Even non-fundamental rights are protected by the need for the government to show a rational basis for such limitations. While questioning vaccination mandates are now considered threats to public health and are routinely censored on social media, there are some challenging aspects of these mandates as irrational, including failing to exempt millions of people who have natural antibodies due to their recovery from Covid-19.

What is concerning is the degree to which the Biden Administration has openly declared a preference for private companies to enforce a type of vaccine mandate. Others have explained that the effort should be to coerce people into taking the vaccine by making their lives or employment impossible unless they yield. CNN medical analyst Dr. Leana Wen called for coercive measures making it “hard for people to remain unvaccinated.” Many have listened. The NFL, for example, has been accused making life “a living hell” for NFL players who prefer to be tested but not vaccinated.
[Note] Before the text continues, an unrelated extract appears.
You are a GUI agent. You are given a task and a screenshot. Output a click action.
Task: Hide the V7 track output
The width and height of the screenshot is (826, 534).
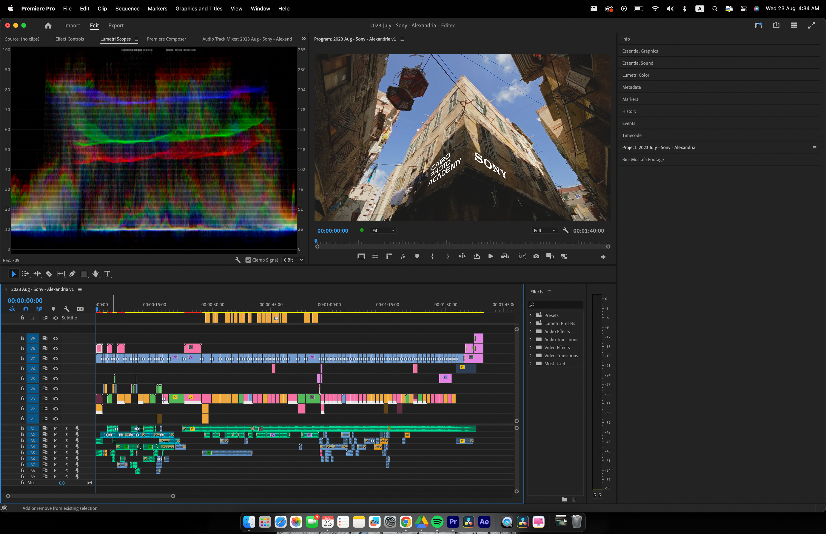55,359
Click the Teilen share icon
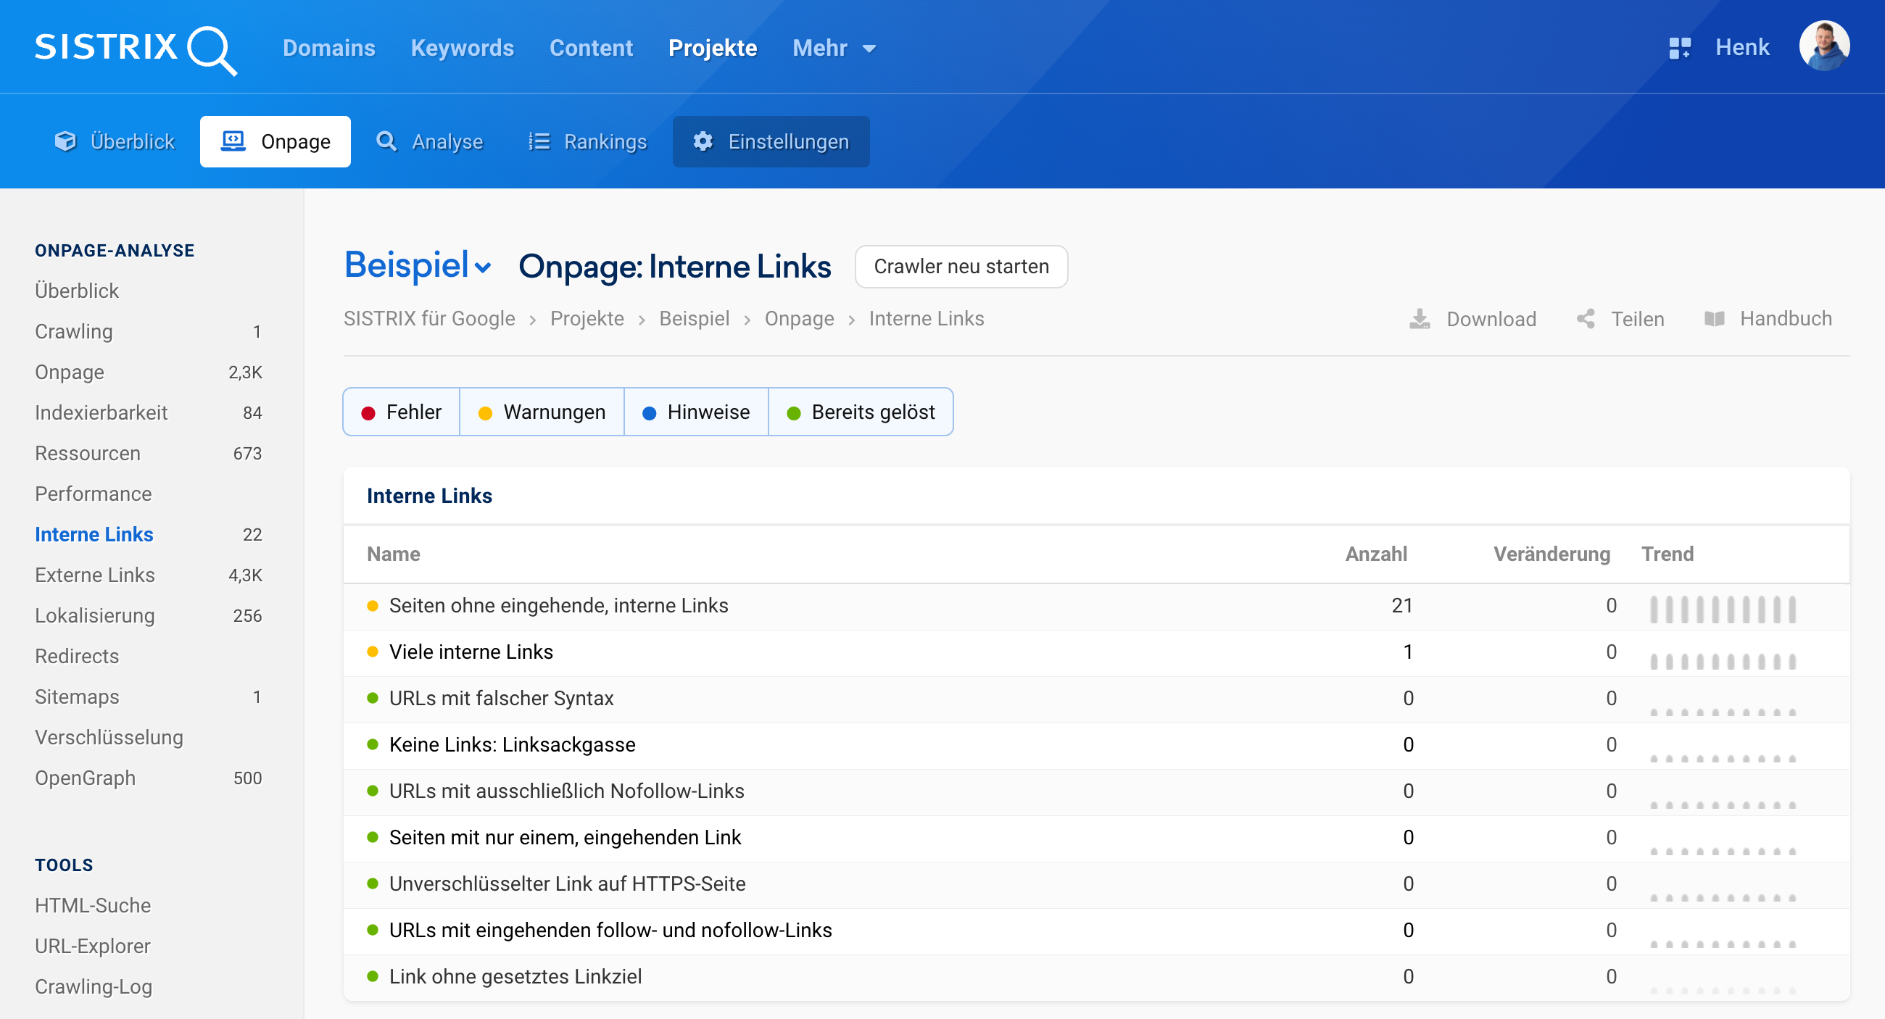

The essay by these professors shows how this approach can put all rights on a slippery slope of relative risk avoidance. They write that “the concept of requiring COVID-19 vaccination to access privileges involving social gathering similarly protects public health and prevents reckless individuals from harming others.” There are a host of ways that people engage in reckless conduct that could endanger others. Indeed, there are a host of other viruses and illness that can be spread in social settings. The essay would leave it to the government and private companies to condition social engagements and public movement on good choices. After all, “the dangers we collectively face are too great to indulge bad choices any longer.”

I agree that people should be vaccinated and my entire family was eager to participate in the program.  However, a crackdown of “bad choices” like “bad speech” can easily convert individual rights into privileges enjoyed at the discretion of the government. That is an even greater danger to citizens. Our Constitution is based on the premise that the government’s powers, not our rights, must be limited and express. The government does not “indulge” our choices on association or speech or travel. It exists in that space created by the indulgence of a free people.